◆ WHAT THE TASK REQUIRES
Each record that follows should be transcribed word for word.

+++ INPUT FOR THIS TASK

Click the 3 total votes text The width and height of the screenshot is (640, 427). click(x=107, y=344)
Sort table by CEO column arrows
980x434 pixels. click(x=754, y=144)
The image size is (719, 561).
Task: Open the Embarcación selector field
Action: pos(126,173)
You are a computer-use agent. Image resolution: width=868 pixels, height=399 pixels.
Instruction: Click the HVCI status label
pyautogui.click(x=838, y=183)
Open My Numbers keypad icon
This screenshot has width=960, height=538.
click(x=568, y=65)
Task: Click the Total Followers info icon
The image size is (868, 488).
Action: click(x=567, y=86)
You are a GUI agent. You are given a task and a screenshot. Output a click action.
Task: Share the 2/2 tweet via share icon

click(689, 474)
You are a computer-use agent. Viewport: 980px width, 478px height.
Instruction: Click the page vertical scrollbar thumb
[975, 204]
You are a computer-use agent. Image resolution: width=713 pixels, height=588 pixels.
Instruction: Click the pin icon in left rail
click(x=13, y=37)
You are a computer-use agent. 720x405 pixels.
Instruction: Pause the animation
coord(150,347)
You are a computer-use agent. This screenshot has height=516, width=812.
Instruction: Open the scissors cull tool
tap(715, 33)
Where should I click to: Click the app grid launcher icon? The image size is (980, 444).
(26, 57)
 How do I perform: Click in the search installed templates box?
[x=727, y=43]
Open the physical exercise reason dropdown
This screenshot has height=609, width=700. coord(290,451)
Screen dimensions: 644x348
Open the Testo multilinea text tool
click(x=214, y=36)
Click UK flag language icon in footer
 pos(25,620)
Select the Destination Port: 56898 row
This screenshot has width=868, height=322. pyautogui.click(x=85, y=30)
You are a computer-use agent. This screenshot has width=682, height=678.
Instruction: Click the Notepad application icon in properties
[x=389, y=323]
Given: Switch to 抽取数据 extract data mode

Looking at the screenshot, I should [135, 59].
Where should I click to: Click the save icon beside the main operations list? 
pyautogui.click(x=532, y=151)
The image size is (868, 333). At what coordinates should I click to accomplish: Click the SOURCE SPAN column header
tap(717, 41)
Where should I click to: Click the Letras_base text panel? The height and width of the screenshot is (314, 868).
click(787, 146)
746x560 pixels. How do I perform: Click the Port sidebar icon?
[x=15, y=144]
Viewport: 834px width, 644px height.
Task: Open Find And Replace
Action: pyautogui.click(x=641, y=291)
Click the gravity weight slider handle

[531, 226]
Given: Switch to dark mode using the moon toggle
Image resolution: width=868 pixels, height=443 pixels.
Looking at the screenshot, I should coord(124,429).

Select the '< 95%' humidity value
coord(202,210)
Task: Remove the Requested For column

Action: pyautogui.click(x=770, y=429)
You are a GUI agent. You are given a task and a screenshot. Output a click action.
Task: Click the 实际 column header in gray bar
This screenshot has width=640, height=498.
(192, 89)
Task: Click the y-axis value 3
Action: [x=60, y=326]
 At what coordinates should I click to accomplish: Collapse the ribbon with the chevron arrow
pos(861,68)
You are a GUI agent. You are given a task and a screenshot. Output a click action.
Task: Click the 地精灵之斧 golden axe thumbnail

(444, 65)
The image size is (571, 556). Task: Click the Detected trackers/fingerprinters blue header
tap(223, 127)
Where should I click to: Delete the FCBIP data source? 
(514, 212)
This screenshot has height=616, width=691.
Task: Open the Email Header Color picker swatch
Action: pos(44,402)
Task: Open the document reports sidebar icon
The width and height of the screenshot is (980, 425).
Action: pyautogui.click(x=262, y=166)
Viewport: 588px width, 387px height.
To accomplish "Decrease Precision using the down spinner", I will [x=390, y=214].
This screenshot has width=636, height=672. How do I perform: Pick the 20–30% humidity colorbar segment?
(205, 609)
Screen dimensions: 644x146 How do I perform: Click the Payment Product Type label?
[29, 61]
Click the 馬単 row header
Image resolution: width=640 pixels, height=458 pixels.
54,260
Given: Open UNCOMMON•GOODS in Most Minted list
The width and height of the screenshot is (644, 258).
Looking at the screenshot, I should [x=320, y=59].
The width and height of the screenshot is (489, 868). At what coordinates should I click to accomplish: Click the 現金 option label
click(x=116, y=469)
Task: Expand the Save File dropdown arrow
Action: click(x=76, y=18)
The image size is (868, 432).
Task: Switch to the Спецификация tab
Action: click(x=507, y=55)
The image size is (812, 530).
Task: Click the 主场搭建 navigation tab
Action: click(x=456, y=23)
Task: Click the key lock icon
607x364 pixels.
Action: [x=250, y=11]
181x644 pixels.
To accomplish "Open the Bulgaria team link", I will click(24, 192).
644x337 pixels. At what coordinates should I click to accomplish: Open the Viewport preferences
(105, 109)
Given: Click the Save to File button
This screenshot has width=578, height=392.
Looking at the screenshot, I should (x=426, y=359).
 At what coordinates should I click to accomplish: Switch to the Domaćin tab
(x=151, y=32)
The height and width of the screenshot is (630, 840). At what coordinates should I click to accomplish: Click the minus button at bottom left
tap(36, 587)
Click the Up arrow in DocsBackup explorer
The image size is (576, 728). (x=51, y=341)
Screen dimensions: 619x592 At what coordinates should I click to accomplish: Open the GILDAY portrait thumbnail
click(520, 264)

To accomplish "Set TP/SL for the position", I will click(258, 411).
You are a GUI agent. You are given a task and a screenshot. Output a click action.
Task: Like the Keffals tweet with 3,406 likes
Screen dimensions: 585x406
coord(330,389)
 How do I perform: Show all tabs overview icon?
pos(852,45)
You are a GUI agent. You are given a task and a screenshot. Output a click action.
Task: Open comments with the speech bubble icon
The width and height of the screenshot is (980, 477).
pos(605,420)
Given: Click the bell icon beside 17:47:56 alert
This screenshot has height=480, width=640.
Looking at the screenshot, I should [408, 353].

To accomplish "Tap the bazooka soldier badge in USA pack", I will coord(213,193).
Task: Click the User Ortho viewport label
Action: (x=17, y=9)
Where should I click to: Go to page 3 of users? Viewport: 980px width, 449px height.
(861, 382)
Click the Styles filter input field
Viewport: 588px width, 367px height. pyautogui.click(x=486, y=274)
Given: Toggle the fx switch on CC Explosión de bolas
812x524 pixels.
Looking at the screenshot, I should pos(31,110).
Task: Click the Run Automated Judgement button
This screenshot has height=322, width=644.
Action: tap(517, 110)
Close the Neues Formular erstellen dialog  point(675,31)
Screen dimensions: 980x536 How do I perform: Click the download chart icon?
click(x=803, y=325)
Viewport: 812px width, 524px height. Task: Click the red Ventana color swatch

++++++

◆ RESULT BELOW
Click the 3 total votes text The width and height of the screenshot is (640, 427). click(x=107, y=344)
Sort table by CEO column arrows
980x434 pixels. click(x=754, y=144)
The image size is (719, 561).
Task: Open the Embarcación selector field
Action: pos(126,173)
You are a computer-use agent. Image resolution: width=868 pixels, height=399 pixels.
Instruction: Click the HVCI status label
pyautogui.click(x=838, y=183)
Open My Numbers keypad icon
This screenshot has width=960, height=538.
click(x=568, y=65)
Task: Click the Total Followers info icon
The image size is (868, 488).
Action: click(x=567, y=86)
You are a GUI agent. You are given a task and a screenshot. Output a click action.
Task: Share the 2/2 tweet via share icon

click(689, 474)
You are a computer-use agent. Viewport: 980px width, 478px height.
Instruction: Click the page vertical scrollbar thumb
[975, 204]
You are a computer-use agent. Image resolution: width=713 pixels, height=588 pixels.
Instruction: Click the pin icon in left rail
click(x=13, y=37)
You are a computer-use agent. 720x405 pixels.
Instruction: Pause the animation
coord(150,347)
You are a computer-use agent. This screenshot has height=516, width=812.
Instruction: Open the scissors cull tool
tap(715, 33)
Where should I click to: Click the app grid launcher icon? The image size is (980, 444).
(26, 57)
 How do I perform: Click in the search installed templates box?
[x=727, y=43]
Open the physical exercise reason dropdown
This screenshot has height=609, width=700. coord(290,451)
Screen dimensions: 644x348
Open the Testo multilinea text tool
click(x=214, y=36)
Click UK flag language icon in footer
 pos(25,620)
Select the Destination Port: 56898 row
This screenshot has width=868, height=322. pyautogui.click(x=85, y=30)
You are a computer-use agent. This screenshot has width=682, height=678.
Instruction: Click the Notepad application icon in properties
[x=389, y=323]
Given: Switch to 抽取数据 extract data mode

Looking at the screenshot, I should [135, 59].
Where should I click to: Click the save icon beside the main operations list? 
pyautogui.click(x=532, y=151)
The image size is (868, 333). At what coordinates should I click to accomplish: Click the SOURCE SPAN column header
tap(717, 41)
Where should I click to: Click the Letras_base text panel? The height and width of the screenshot is (314, 868).
click(787, 146)
746x560 pixels. How do I perform: Click the Port sidebar icon?
[x=15, y=144]
Viewport: 834px width, 644px height.
Task: Open Find And Replace
Action: pyautogui.click(x=641, y=291)
Click the gravity weight slider handle

[531, 226]
Given: Switch to dark mode using the moon toggle
Image resolution: width=868 pixels, height=443 pixels.
Looking at the screenshot, I should coord(124,429).

Select the '< 95%' humidity value
coord(202,210)
Task: Remove the Requested For column

Action: pyautogui.click(x=770, y=429)
You are a GUI agent. You are given a task and a screenshot. Output a click action.
Task: Click the 实际 column header in gray bar
This screenshot has width=640, height=498.
(192, 89)
Task: Click the y-axis value 3
Action: [x=60, y=326]
 At what coordinates should I click to accomplish: Collapse the ribbon with the chevron arrow
pos(861,68)
You are a GUI agent. You are given a task and a screenshot. Output a click action.
Task: Click the 地精灵之斧 golden axe thumbnail

(444, 65)
The image size is (571, 556). Task: Click the Detected trackers/fingerprinters blue header
tap(223, 127)
Where should I click to: Delete the FCBIP data source? 
(514, 212)
This screenshot has height=616, width=691.
Task: Open the Email Header Color picker swatch
Action: pos(44,402)
Task: Open the document reports sidebar icon
The width and height of the screenshot is (980, 425).
Action: pyautogui.click(x=262, y=166)
Viewport: 588px width, 387px height.
To accomplish "Decrease Precision using the down spinner", I will [x=390, y=214].
This screenshot has width=636, height=672. How do I perform: Pick the 20–30% humidity colorbar segment?
(205, 609)
Screen dimensions: 644x146 How do I perform: Click the Payment Product Type label?
[29, 61]
Click the 馬単 row header
Image resolution: width=640 pixels, height=458 pixels.
54,260
Given: Open UNCOMMON•GOODS in Most Minted list
The width and height of the screenshot is (644, 258).
Looking at the screenshot, I should [x=320, y=59].
The width and height of the screenshot is (489, 868). At what coordinates should I click to accomplish: Click the 現金 option label
click(x=116, y=469)
Task: Expand the Save File dropdown arrow
Action: click(x=76, y=18)
The image size is (868, 432).
Task: Switch to the Спецификация tab
Action: click(x=507, y=55)
The image size is (812, 530).
Task: Click the 主场搭建 navigation tab
Action: click(x=456, y=23)
Task: Click the key lock icon
607x364 pixels.
Action: [x=250, y=11]
181x644 pixels.
To accomplish "Open the Bulgaria team link", I will click(24, 192).
644x337 pixels. At what coordinates should I click to accomplish: Open the Viewport preferences
(105, 109)
Given: Click the Save to File button
This screenshot has width=578, height=392.
Looking at the screenshot, I should (x=426, y=359).
 At what coordinates should I click to accomplish: Switch to the Domaćin tab
(x=151, y=32)
The height and width of the screenshot is (630, 840). At what coordinates should I click to accomplish: Click the minus button at bottom left
tap(36, 587)
Click the Up arrow in DocsBackup explorer
The image size is (576, 728). (x=51, y=341)
Screen dimensions: 619x592 At what coordinates should I click to accomplish: Open the GILDAY portrait thumbnail
click(520, 264)

To accomplish "Set TP/SL for the position", I will click(258, 411).
You are a GUI agent. You are given a task and a screenshot. Output a click action.
Task: Like the Keffals tweet with 3,406 likes
Screen dimensions: 585x406
coord(330,389)
 How do I perform: Show all tabs overview icon?
pos(852,45)
You are a GUI agent. You are given a task and a screenshot. Output a click action.
Task: Open comments with the speech bubble icon
The width and height of the screenshot is (980, 477).
pos(605,420)
Given: Click the bell icon beside 17:47:56 alert
This screenshot has height=480, width=640.
Looking at the screenshot, I should [408, 353].

To accomplish "Tap the bazooka soldier badge in USA pack", I will coord(213,193).
Task: Click the User Ortho viewport label
Action: (x=17, y=9)
Where should I click to: Go to page 3 of users? Viewport: 980px width, 449px height.
(861, 382)
Click the Styles filter input field
Viewport: 588px width, 367px height. pyautogui.click(x=486, y=274)
Given: Toggle the fx switch on CC Explosión de bolas
812x524 pixels.
Looking at the screenshot, I should pos(31,110).
Task: Click the Run Automated Judgement button
This screenshot has height=322, width=644.
Action: tap(517, 110)
Close the Neues Formular erstellen dialog  point(675,31)
Screen dimensions: 980x536 How do I perform: Click the download chart icon?
click(x=803, y=325)
Viewport: 812px width, 524px height. Task: Click the red Ventana color swatch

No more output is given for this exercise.